The Next Big One: Drug-Resistant Airborne Tuberculosis

Even prior to the Covid-19 pandemic, there has been much discussion of what will be the next big pandemic and how do we prepare for it. New research has found that tuberculosis bacteria can spread via airborne and asymptomatic transmission similarly to SARS-CoV-2. This finding upends the conventional wisdom that coughing was the main route of transmission. It is these two characteristics that make SARS-CoV-2 so dangerous. Therefore I believe the next big pandemic might well be drug-resistant tuberculosis.

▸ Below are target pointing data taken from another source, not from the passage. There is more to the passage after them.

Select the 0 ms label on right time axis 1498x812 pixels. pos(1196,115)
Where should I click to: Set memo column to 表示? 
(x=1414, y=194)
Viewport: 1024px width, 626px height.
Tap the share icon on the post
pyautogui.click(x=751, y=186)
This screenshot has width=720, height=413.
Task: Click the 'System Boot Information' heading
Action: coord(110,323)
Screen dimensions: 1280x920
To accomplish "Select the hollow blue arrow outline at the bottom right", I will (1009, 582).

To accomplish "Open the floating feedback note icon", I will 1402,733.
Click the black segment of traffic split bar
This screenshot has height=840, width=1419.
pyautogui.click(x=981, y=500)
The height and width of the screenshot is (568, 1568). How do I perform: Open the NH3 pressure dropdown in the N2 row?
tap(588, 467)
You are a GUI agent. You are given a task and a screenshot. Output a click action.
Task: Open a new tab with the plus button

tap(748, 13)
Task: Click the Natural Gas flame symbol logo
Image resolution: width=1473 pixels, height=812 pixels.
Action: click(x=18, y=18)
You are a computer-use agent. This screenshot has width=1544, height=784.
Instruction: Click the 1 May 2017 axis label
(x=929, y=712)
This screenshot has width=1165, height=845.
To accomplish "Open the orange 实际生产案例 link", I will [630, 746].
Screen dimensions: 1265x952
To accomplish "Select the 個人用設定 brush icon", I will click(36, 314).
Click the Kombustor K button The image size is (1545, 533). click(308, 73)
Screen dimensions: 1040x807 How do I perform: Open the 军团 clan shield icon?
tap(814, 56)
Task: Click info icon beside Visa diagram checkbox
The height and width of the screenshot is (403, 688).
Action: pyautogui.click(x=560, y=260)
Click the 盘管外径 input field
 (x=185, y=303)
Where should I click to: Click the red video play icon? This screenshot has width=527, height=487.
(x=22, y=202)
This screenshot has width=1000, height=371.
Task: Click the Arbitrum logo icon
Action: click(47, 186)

The pre-print study from South Africa has found that greater than 90 percent of tuberculosis bacteria released from an infected person may be carried in aerosols that are expelled when a person breathes out. Aerosols released from normal breathing will also linger in the air for longer than droplets released from coughs. Study co-author Ryan Dinkele told the New York Times “if an infected person breathes 22,000 times per day while coughing up to 500 times, then coughing accounts for as little as 7 percent of the total bacteria emitted by an infected patient”.

Tuberculosis is caused by a bacterium called Mycobacterium tuberculosis, which usually attacks the lungs. The researchers were concerned about how diagnosis and treatment of tuberculosis had changed very little over the decades and sought a better understanding of how Mycobacterium tuberculosis aerosolizes and transmits. With South Africa (a high burden tuberculosis country) reporting that nearly 60% of individuals with bacteriologically confirmed pulmonary tuberculosis were asymptomatic. The researchers were particularly intrigued by how transmission occurs in these asymptomatic cases that were cough-independent.

The researchers developed a platform combining non-invasive bioaerosol capture technology and fluorescence microscopy to accurately measure the viable Mycobacterium tuberculosis released by confirmed tuberculosis patients. They created three separate respiratory scenarios for comparison, including Tidal Breathing, otherwise known as restful breathing, Forced Vital Capacity, in which the person takes the maximum inhale and exhale they can and Cough. Viable Mycobacterium tuberculosis bacilli were detected in 66%, 70%, and 65% of Tidal breathing, Forced Vital Capacity, and Cough samples respectively. While coughing increases particle aerosolization compared to Tidal breathing, this was not associated with increased Mycobacterium tuberculosis aerosolization. Instead, Tidal breathing produces more Mycobacterium tuberculosis per particle than coughing. If we assume the number of viable Mycobacterium tuberculosis organisms detected provides an accurate measure of patient infectiousness, Tidal breathing could be considered the main route of tuberculosis transmission.